In it, but not of it. TPM DC
Romney has raised eyebrows for opposing the auto-industry bailout. In his address, Obama chided, "[s]ome even said we should let it die." This is largely true of many Republicans in Congress, who could not bring themselves to applaud a proposal to reverse tax incentives that encourage outsourcing and discourage repatriating jobs to the U.S.
Where Romney has called for allowing the foreclosure crisis to run its course, Obama said that "responsible homeowners shouldn't have to sit and wait for the housing market to hit bottom to get some relief," before introducing a mortgage modification plan to Congress that will give "every responsible homeowner the chance to save about $3,000 a year...by refinancing at historically low interest rates," which was met with silence by the GOP.

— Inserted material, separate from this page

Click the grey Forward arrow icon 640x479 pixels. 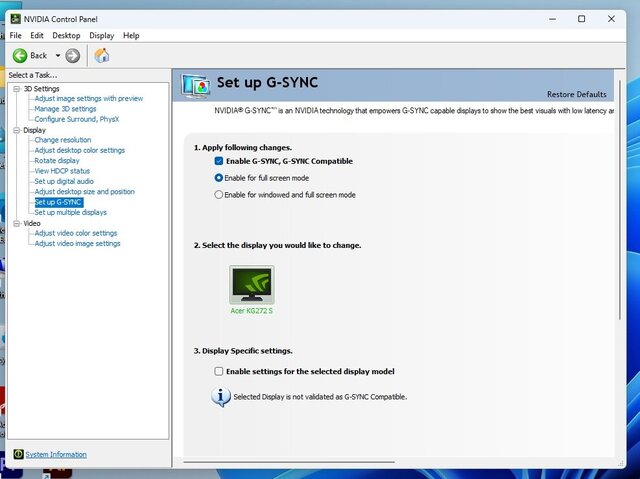point(73,55)
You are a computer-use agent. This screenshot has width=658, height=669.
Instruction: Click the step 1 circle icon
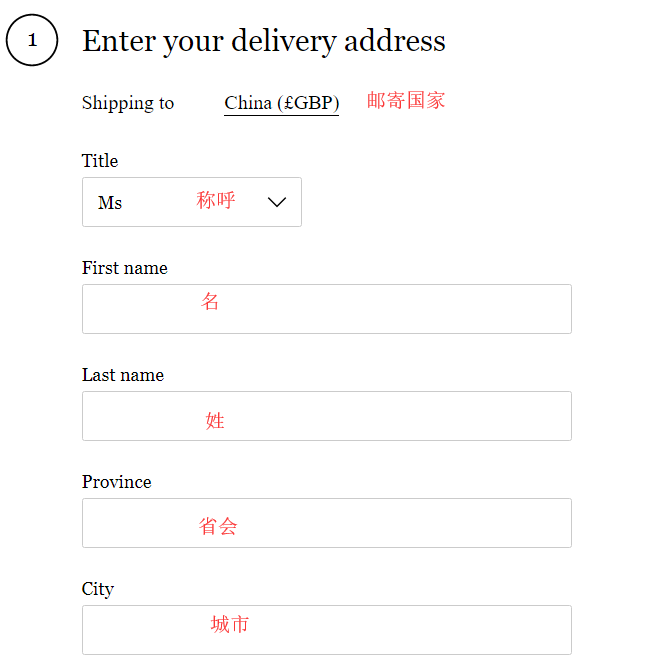pyautogui.click(x=32, y=41)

Perhaps most famously, Romney has suggested that public appeals for addressing inequality and bringing equity to the tax code evince envy on the part of advocates who have pressed those issues into the national dialogue.
"When Americans talk about folks like me paying my fair share of taxes, it's not because they envy the rich," Obama retorted. "It's because they understand that when I get tax breaks I don't need and the country can't afford, it either adds to the deficit, or somebody else has to make up the difference - like a senior on a fixed income; or a student trying to get through school; or a family trying to make ends meet."
Republicans grimaced at this, too, as they did when he gave policy shape to the Buffett Rule, "If you make more than $1 million a year, you should not pay less than 30 percent in taxes."
GOP leaders spent Tuesday -- and really the last several months -- preparing for Obama to take this turn.
On the Senate floor, Minority Leader Mitch McConnell (R-KY) said Obama's "goal isn't to conquer the nation's problems. It's to conquer Republicans."
"This election's going to be a referendum on the president's economic policies," House Speaker John Boehner told reporters Tuesday.
That's the battle for public perception that will play out over the next several months -- between Obama's calls for fairness and Republican reminders of people's current woes, implicitly Obama's fault they'll say. If Republicans lose that battle they'll find themselves flailing in the general election with nothing forward looking to offer voters. That's the bet Obama made tonight.